- Moral equivalency?
- No threat (sorry to say).
- Skyscrapers’ future.
- “Agitating a bag of wind.”
- Rational or warranted?
- “53-second suicide bombing.”
The Penn State and Roman Catholic pedophile scandals have obvious parallels. In both cases, bureaucracies apparently buried the scandals, presumably for the “best interests” of the institution, and in both cases more victims apparently were added as the proximate wrongdoers continued their predations.
Will people knock sports off its insanely exalted pedestal? Will they see that the Catholic Church (from which we should concededly be allowed to expect better) was exhibiting a widespread if baffling human fault? Will someone with more data and more time than I explore, and share with the rest of us, some insight into how institutions become more important than immortal souls, and what to do about it?
God forbid that the Penn State saga should become the moment when NAMBLA triumphs, when people decide that pedophilia isn’t really all that bad, or that the boy shouldn’t have been naked and showering if he didn’t want sodomized, or that Jesus Christ is no more important than Joe Paterno.
So many religious people, and so many secular people, like to believe that American religion is a threat to the contemporary secular order and its values. It is neither.
This quote is not a reassurance. It’s an indictment.
They’ve spent $550,000,000 on rehabilitating the Empire State Building (likely pay wall). If it weren’t so iconic, would it have been rehabilitated or renovated?
++++++++++++++++++++
CHALLENGE 1
Can you rewrite the post's paragraph beginning "The Penn State and Roman Catholic pedophile scandals" more briefly while keeping its main facts?
CHALLENGE 2
Answer these questions from the post:
(a) Which two scandals does the post say have obvious parallels?
(b) What do many religious and secular people like to believe about American religion?
(c) How much has been spent on rehabilitating the Empire State Building?
CHALLENGE 3
Carry on the post about the scandals, religion and skyscrapers from its final sentence.

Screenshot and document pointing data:
++++++++++++++++++++
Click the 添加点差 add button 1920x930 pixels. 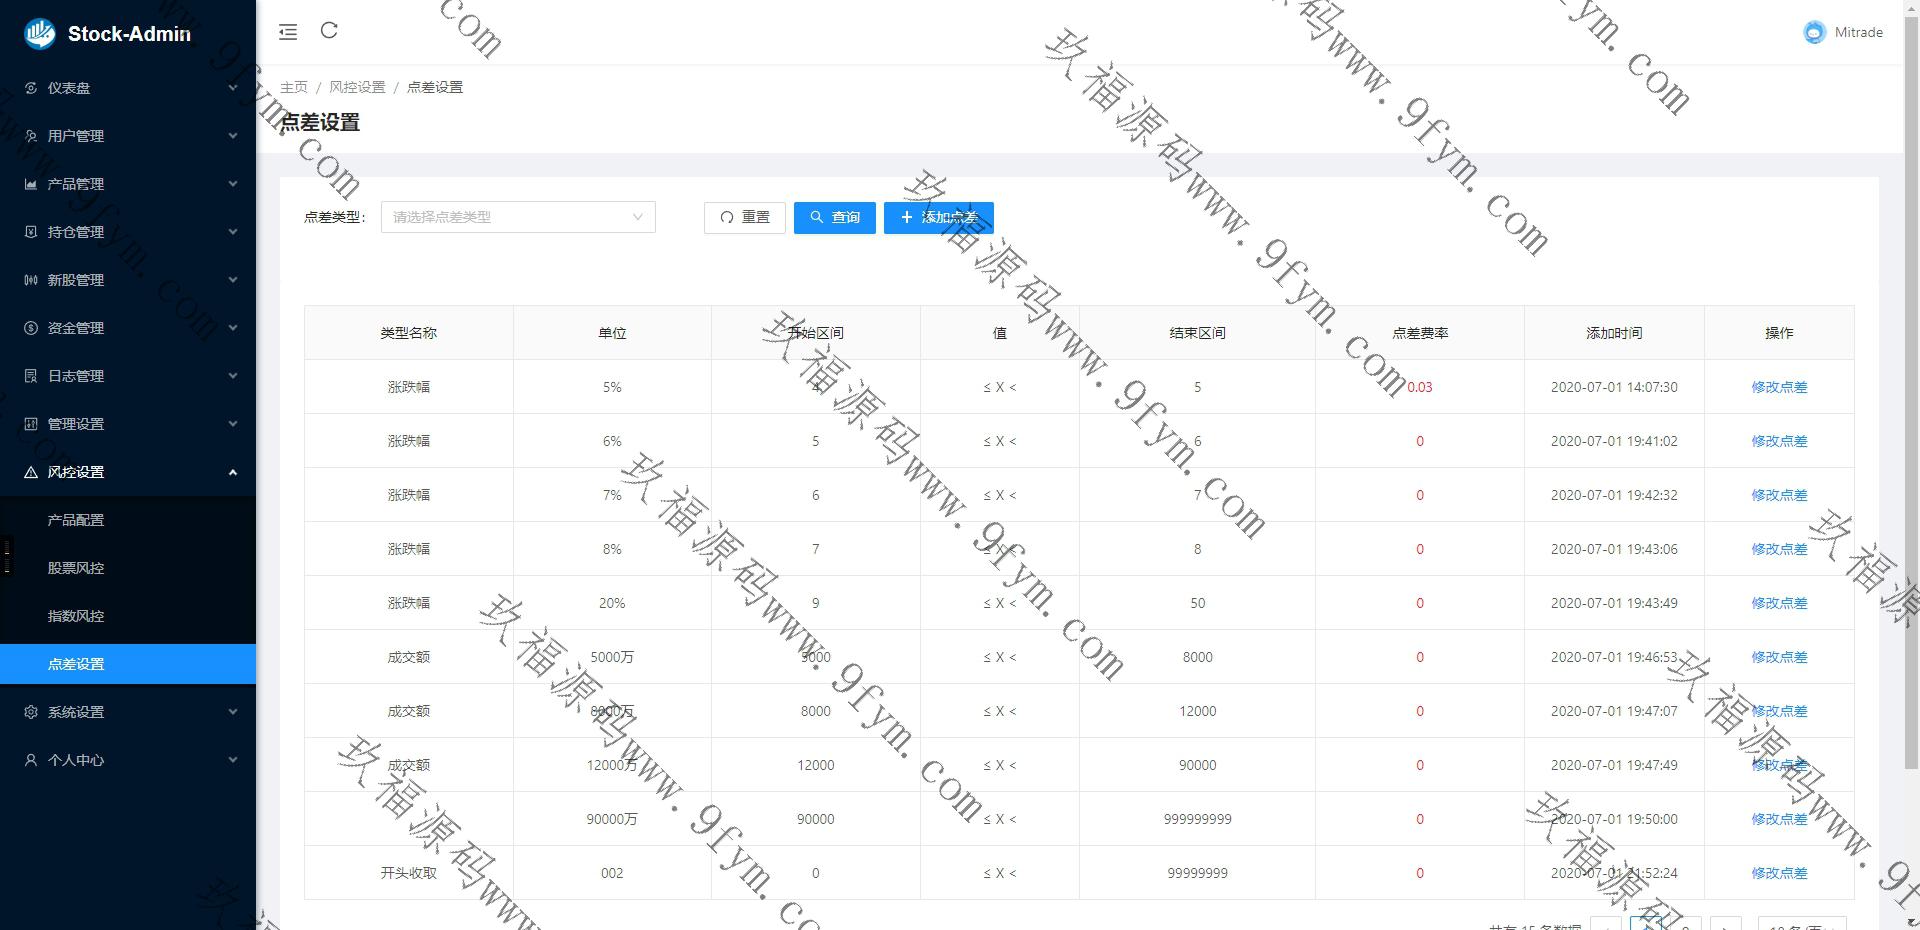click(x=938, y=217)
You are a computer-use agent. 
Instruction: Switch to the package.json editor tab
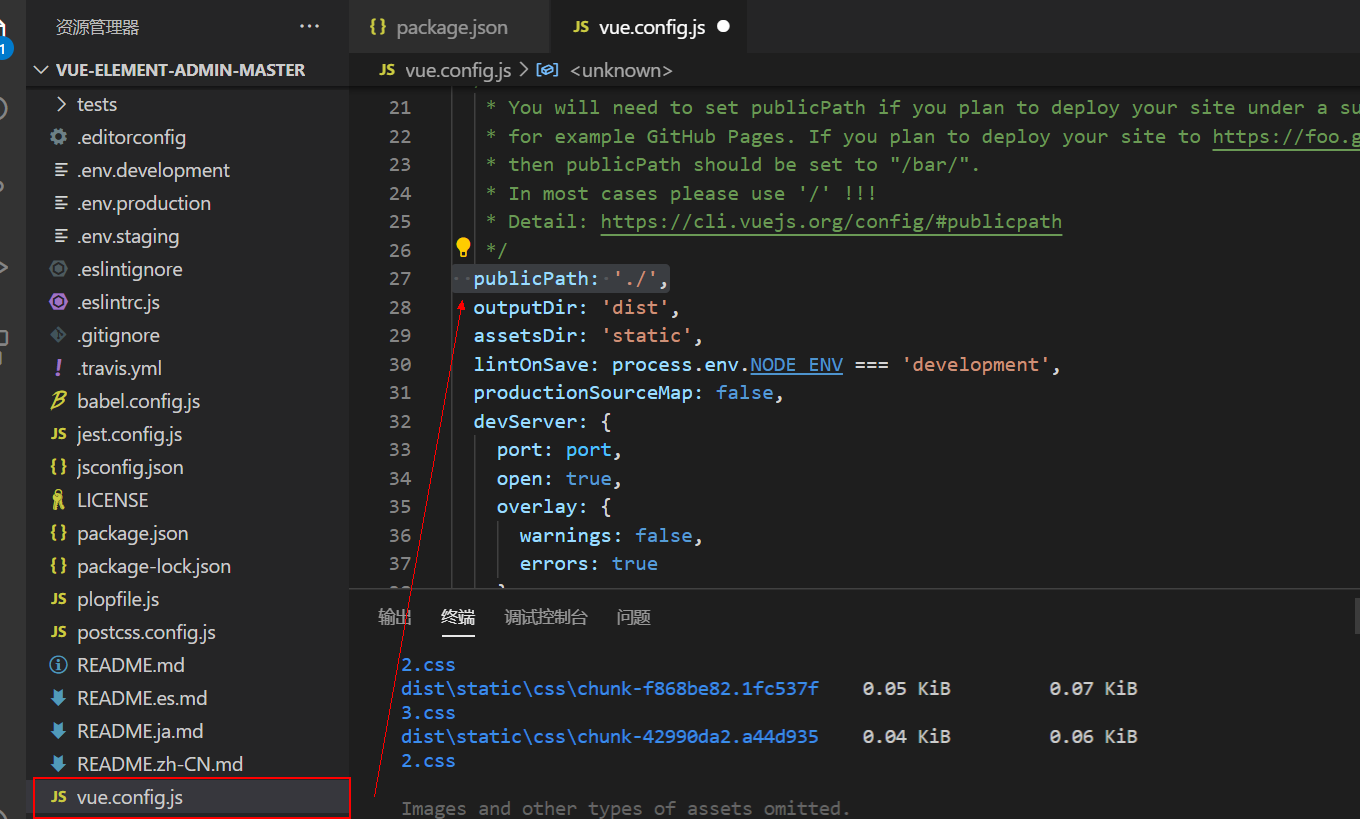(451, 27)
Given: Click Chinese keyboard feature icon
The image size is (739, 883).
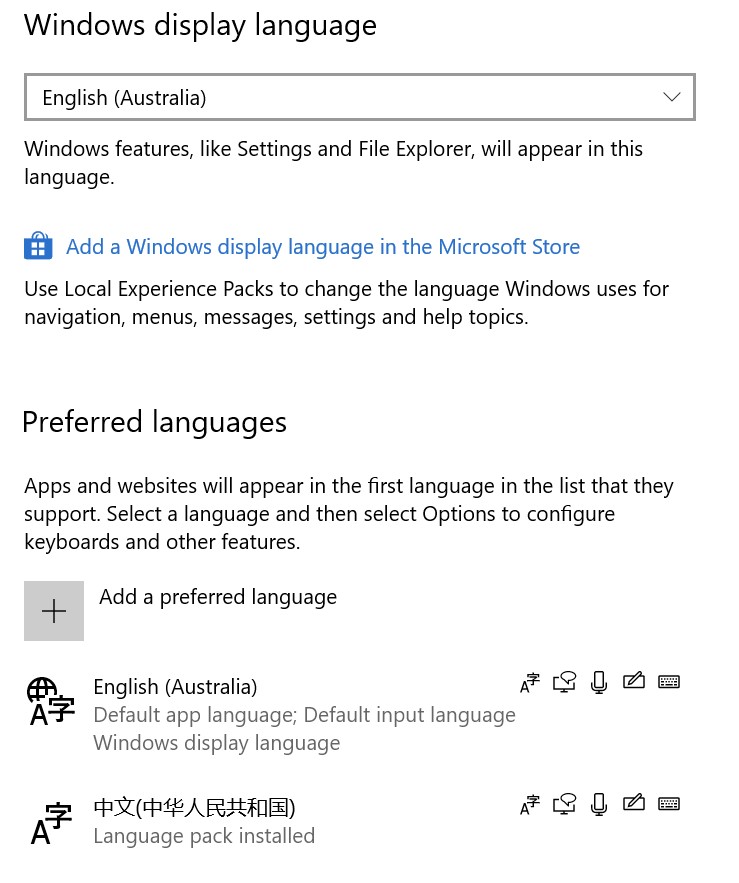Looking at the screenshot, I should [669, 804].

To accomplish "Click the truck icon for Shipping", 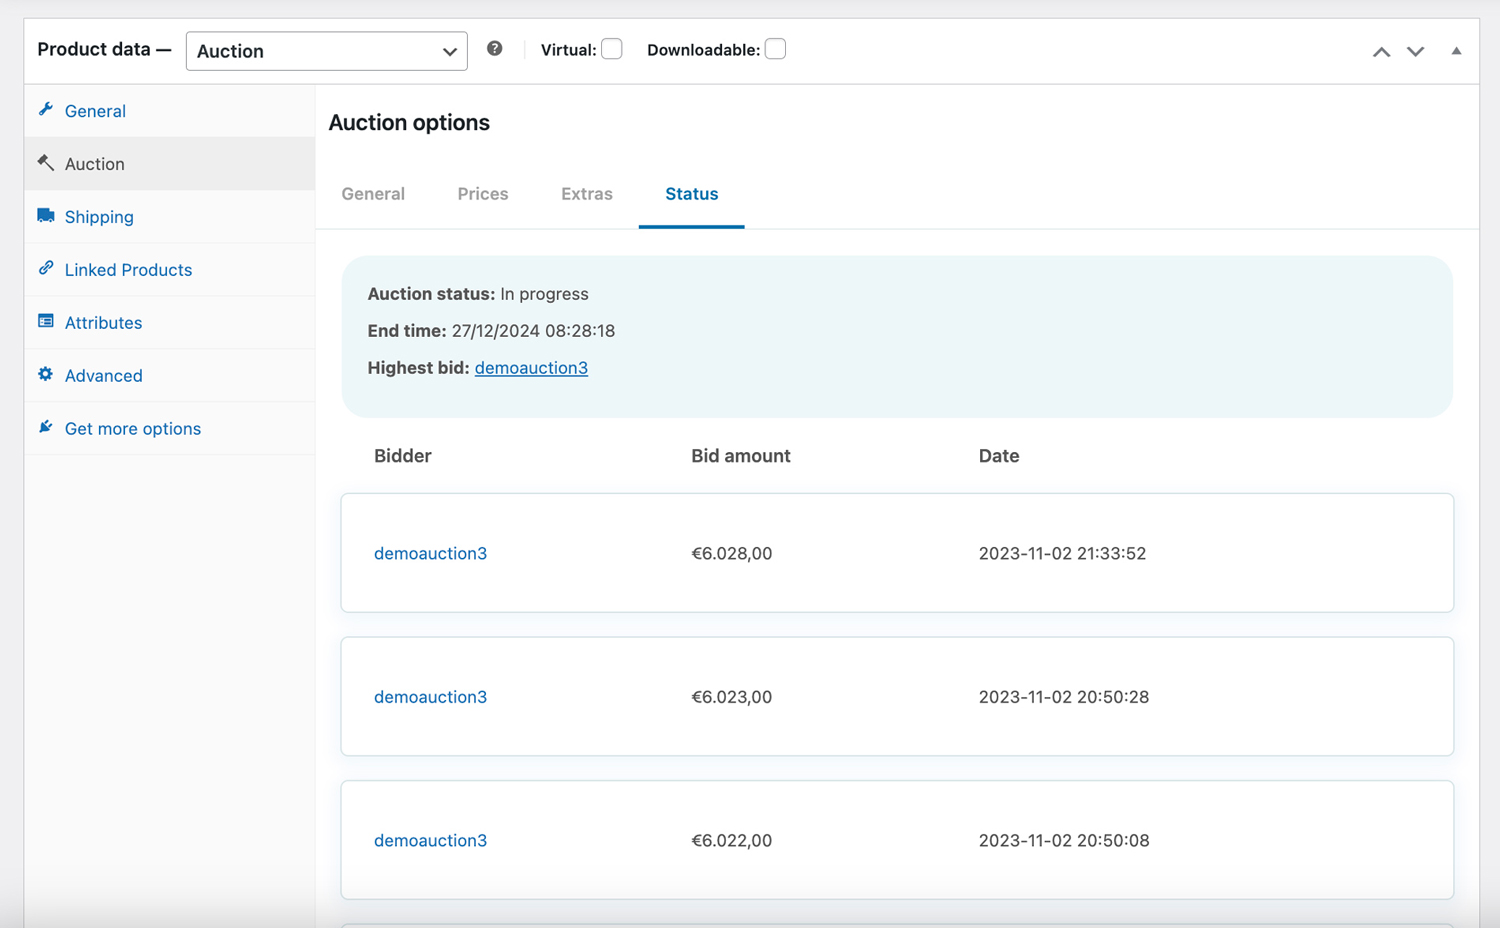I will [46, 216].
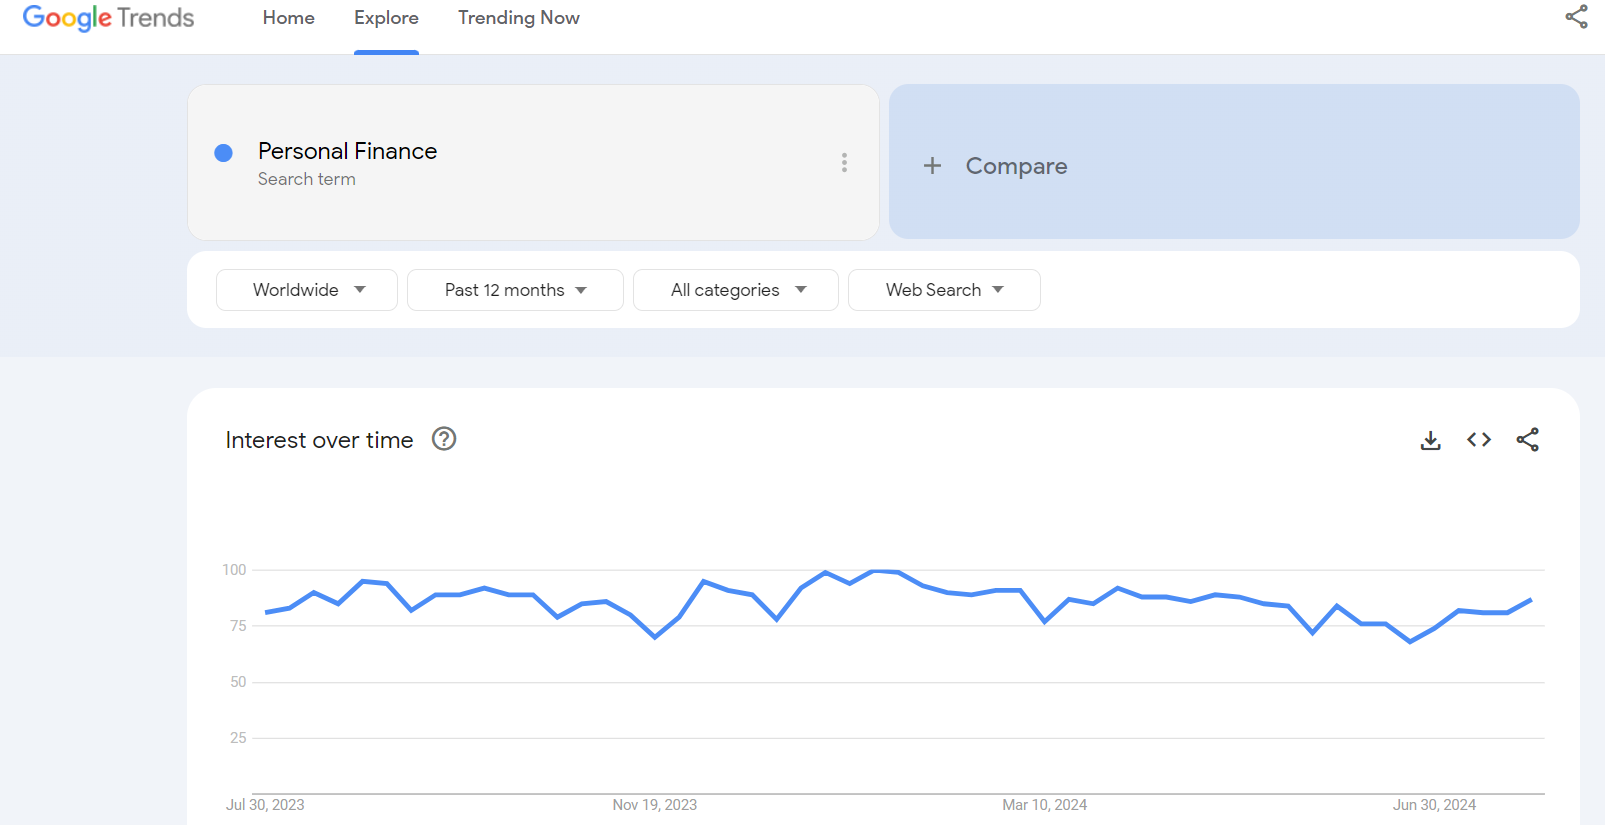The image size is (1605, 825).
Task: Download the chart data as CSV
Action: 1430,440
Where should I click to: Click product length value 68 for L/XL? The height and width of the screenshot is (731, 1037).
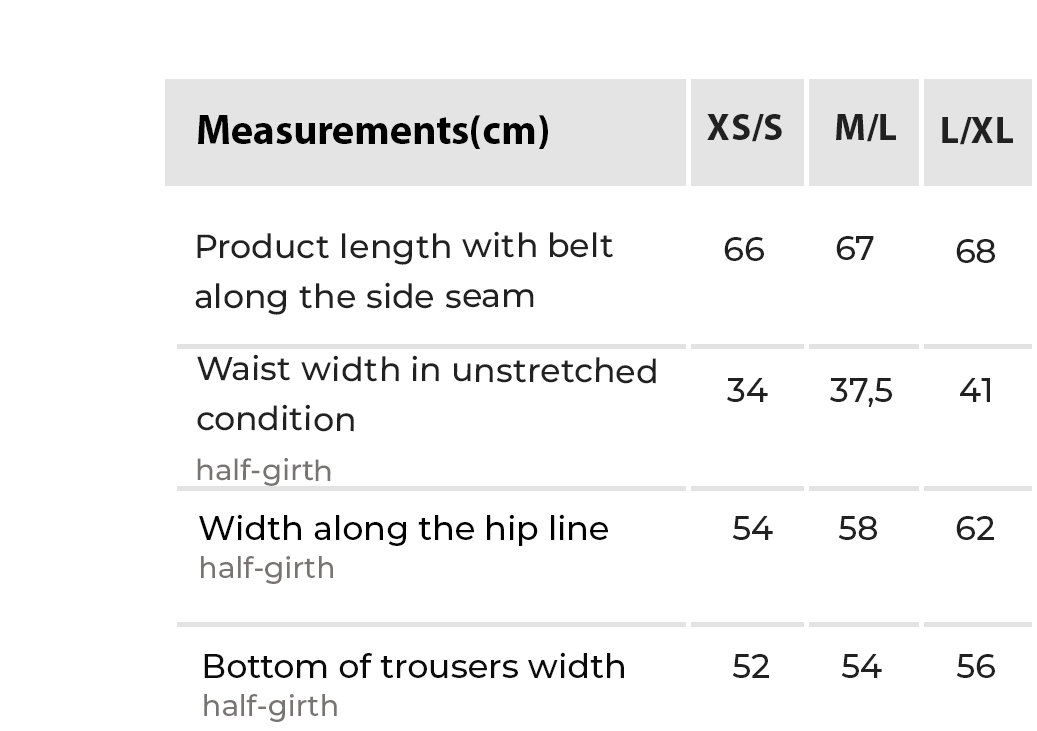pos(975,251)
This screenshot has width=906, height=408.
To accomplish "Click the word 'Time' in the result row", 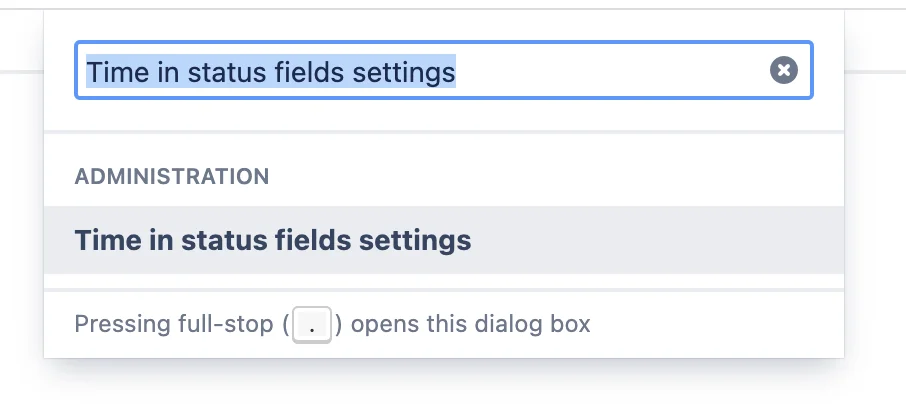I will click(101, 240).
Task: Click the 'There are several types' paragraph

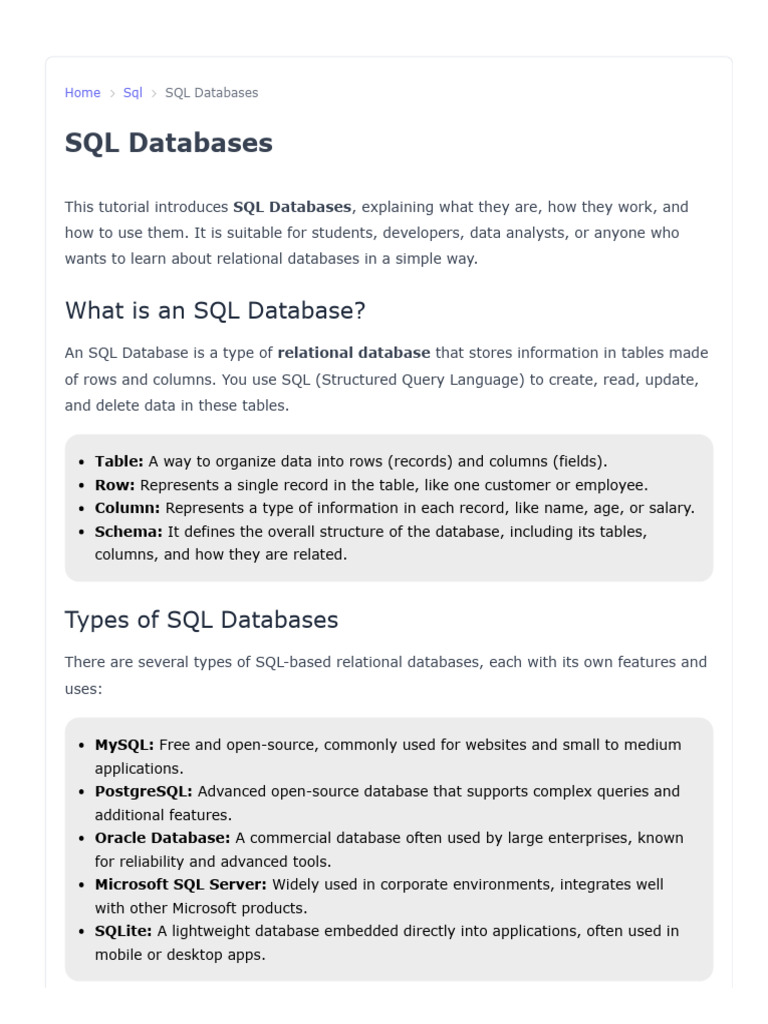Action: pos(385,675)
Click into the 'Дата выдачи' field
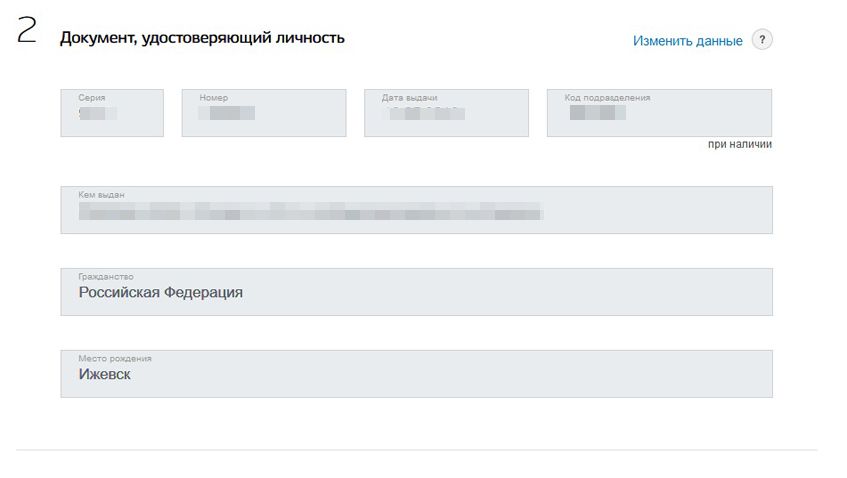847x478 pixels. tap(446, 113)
++++++++++++++++++++
WRITTEN ANSWER 1
The Penn State and Roman Catholic pedophile scandals clearly parallel each other. In both, bureaucracies apparently buried the scandal, presumably in the institution's "best interests." In both, the proximate wrongdoers kept up their predations, and more victims apparently resulted.

WRITTEN ANSWER 2
(a) The Penn State and Roman Catholic pedophile scandals.
(b) That it is a threat to the contemporary secular order and its values.
(c) $550,000,000.

WRITTEN ANSWER 3
James Howard Kunstler says, generaally, “no” — and presumably would see this rehabilitation as an exception. It’s too expensive, generally speaking. (He also is skeptical about the continuing availability of modular building materials for such projects.)
That’s one of two big skyscraper problems. Think, too, says he, of what happens when 20% of the owners of a high-rise condo complex are in financial distress, and cease paying association fees.
No, this item is not about the Michigan GOP Presidential debates, which I understand went badly for everybody except Mitt Romney, who’s looking like Gulliver in Lilliput (if you ignore Ron Paul, which of course “they” all do).
In 1873, Andrew Dickson White, Cornell University’s first president, refused permission for the school’s football team to travel to Cleveland to play Michigan: “I will not permit 30 men to travel 400 miles merely to agitate a bag of wind.”
(HT George Will)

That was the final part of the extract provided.